→ **Short exercise 1**
Duplicate the lines of the records, beginning with the line containing "Click the Mi" and continuing through the line containing "tap(239, 138)", with both of those lines included.

→ **Given passage**
——————————
Approval of Investment Adviser Registration Depository Filing 
Fees

AGENCY: Securities and Exchange Commission.

ACTION: Order.

-----------------------------------------------------------------------

SUMMARY: The Securities and Exchange Commission (Commission or SEC) is 
waiving for one year Investment Adviser Registration Depository (IARD) 
annual filing fees for all advisers.

EFFECTIVE DATE: October 7, 2005.

FOR FURTHER INFORMATION CONTACT: Jennifer L. Sawin, Assistant Director, 
at (202) 551-6787, or Iarules@sec.gov, Office of Investment Adviser 
Regulation, Division of Investment Management, Securities and Exchange 
Commission, 450 Fifth Street, NW., Washington, DC 20549-0506.

Discusson

    Section 203A(d) of the Investment Advisers Act of 1940 (Advisers 
Act) authorizes us to require investment advisers to file applications 
and other documents through an entity designated by the Commission, and 
to pay reasonable costs associated with such filings.\1\ In 2000, we 
designated the NASD as the IARD system operator and approved filing 
fees,\2\ and later required advisers registered or registering with us 
to file Form ADV through the IARD.\3\ Approximately 9,000 advisers now 
use the IARD to register with us and make State notice filings 
electronically through the Internet.
---------------------------------------------------------------------------

    \1\ See 15 U.S.C. 80b-3a(d).
    \2\ Designation of NASD Regulation, Inc., to Establish and 
Maintain the Investment Adviser Registration Depository; Approval of 
IARD Fees, Investment Advisers Act Release No. 1888 (July 28, 2000) 
[65 FR 47807 (Aug. 3, 2000)]. Following a corporate restructuring in 
2002, the name of the IARD system operator was changed to ``NASD.''
    \3\ Electronic Filing by Investment Advisers; Amendments to Form 
ADV, Investment Advisers Act Release No. 1897 (Sept. 22, 2000) [65 
FR 57438 (Sept. 22, 2000)].
——————————
→ **Dataset rows**
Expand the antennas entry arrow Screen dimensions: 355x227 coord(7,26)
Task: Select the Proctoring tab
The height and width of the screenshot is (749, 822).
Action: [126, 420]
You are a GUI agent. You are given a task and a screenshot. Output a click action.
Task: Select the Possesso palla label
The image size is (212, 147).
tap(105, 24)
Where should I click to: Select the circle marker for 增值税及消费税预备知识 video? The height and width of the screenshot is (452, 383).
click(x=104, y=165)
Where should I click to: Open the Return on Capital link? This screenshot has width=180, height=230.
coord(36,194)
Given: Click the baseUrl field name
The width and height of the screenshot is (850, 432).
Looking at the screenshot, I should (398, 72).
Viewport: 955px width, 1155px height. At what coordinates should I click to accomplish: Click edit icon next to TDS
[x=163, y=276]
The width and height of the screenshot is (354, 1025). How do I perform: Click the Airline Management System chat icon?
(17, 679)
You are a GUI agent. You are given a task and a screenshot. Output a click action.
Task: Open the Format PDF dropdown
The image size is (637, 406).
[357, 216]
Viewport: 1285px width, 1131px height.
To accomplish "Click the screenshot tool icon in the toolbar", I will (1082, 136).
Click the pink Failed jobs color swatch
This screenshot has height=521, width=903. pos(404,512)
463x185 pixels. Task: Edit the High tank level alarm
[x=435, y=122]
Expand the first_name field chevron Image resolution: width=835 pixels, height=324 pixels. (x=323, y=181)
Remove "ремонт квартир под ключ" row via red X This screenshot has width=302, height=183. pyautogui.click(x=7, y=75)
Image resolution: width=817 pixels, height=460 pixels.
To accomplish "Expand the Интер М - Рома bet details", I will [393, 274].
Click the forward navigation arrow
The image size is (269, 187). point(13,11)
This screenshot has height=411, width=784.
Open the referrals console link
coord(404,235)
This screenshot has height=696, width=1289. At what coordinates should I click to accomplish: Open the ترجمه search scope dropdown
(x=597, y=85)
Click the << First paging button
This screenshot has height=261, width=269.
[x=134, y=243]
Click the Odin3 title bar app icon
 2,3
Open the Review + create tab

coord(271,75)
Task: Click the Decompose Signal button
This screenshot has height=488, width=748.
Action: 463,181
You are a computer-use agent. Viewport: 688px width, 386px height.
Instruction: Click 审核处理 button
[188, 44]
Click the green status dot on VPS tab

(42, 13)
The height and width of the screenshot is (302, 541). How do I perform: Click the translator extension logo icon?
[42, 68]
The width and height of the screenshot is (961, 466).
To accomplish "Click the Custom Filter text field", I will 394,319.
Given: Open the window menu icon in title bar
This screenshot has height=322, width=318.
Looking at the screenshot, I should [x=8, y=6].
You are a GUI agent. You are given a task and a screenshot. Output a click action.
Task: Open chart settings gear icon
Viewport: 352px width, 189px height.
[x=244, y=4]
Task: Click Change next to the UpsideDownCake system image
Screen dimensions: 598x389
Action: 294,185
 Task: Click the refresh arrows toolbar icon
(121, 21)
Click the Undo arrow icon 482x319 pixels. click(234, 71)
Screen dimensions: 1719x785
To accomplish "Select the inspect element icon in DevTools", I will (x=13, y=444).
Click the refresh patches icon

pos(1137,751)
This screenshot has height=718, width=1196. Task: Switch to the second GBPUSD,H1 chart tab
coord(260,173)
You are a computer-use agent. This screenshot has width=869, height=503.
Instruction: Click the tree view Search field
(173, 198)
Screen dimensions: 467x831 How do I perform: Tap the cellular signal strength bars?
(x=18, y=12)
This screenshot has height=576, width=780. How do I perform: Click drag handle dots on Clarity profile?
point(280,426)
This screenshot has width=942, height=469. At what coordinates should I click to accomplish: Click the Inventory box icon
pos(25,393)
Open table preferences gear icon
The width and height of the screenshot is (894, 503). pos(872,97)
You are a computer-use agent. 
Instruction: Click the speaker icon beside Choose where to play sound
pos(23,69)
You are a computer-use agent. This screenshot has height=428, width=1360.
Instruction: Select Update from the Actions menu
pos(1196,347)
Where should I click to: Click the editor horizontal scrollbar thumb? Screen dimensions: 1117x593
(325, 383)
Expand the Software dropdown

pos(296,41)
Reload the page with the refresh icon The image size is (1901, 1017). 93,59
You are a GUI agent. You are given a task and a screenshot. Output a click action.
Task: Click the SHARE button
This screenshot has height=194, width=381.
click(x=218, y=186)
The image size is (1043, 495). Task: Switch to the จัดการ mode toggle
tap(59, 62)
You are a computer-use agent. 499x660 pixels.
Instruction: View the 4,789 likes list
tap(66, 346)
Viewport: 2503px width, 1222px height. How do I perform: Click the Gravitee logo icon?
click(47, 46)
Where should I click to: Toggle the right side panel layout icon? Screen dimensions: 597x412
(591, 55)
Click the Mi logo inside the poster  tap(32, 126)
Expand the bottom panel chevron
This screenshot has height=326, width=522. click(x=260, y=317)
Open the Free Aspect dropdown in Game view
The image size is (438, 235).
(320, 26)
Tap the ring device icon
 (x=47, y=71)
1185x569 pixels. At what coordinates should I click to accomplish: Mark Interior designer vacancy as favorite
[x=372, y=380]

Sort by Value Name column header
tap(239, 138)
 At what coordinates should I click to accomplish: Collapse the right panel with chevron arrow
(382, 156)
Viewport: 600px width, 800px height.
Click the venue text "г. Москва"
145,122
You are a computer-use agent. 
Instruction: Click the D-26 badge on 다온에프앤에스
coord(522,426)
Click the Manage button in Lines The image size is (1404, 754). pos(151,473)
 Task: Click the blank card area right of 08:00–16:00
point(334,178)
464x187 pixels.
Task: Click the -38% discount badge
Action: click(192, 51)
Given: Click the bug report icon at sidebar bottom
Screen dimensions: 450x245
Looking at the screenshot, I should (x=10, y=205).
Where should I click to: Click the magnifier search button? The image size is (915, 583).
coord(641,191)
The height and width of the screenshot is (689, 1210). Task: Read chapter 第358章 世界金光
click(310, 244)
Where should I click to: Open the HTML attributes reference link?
——————————
→ **Short exercise 2**
Continue the SEC order on investment adviser filing fees from the point where it stops.

→ **Written answer 1**
Click the Mi logo inside the poster  tap(32, 126)
Expand the bottom panel chevron
This screenshot has height=326, width=522. click(x=260, y=317)
Open the Free Aspect dropdown in Game view
The image size is (438, 235).
(320, 26)
Tap the ring device icon
 (x=47, y=71)
1185x569 pixels. At what coordinates should I click to accomplish: Mark Interior designer vacancy as favorite
[x=372, y=380]

Sort by Value Name column header
tap(239, 138)

→ **Written answer 2**
---------------------------------------------------------------------------

    IARD filing fee revenues from advisers registering or registered 
with the SEC (SEC-associated IARD revenues) have exceeded projections 
made in 2000 when the current fee schedule was approved. Pursuant to 
that schedule, filing fees vary according to the adviser's assets under 
management. The number of SEC-registered advisers has grown from an 
estimated 8,100 in 2000 to approximately 9,000 today. More 
significantly, advisers' managed assets have increased, which has moved 
many investment advisers to higher fee

[[Page 59790]]

categories. In 2000, the filing fees were set based on estimates that 
nearly half of SEC-registered advisers were in the smallest fee 
category. As of the end of the 2004 fiscal year, however, fully half of 
SEC-registered advisers were in the highest fee category. Furthermore, 
IARD expenses associated with SEC filings (SEC-associated IARD 
expenses) have been less than was projected in 2000.
    As a result, SEC-associated IARD revenues have exceeded SEC-
associated IARD expenses, generating a surplus. As of June 30, 2005, 
the cumulative surplus of SEC-associated IARD revenues over SEC-
associated IARD expenses was approximately $8.5 million (SEC-associated 
surplus). Following discussions among Commission staff, representatives 
of the North American Securities Administrators Association, Inc. 
(NASAA) on behalf of the State securities authorities,\4\ and NASD, 
NASD wrote our staff a letter that ``recommends that the annual IARD 
fee for SEC-registered advisers be waived for a one-year period from 
November 1, 2005 to October 31, 2006.'' \5\ Advisers registered with us 
pay their IARD annual fees when they file their annual updating 
amendment to Form ADV, due within 90 days of their fiscal year end.
---------------------------------------------------------------------------

    \4\ The IARD system is used by both advisers registering or 
registered with the SEC and advisers registered or registering with 
one or more State securities authorities. NASAA represents the State 
securities administrators in setting IARD filing fees for State-
registered advisers. State-registered advisers pay their annual 
system renewal fees in December each year, regardless of their 
fiscal year.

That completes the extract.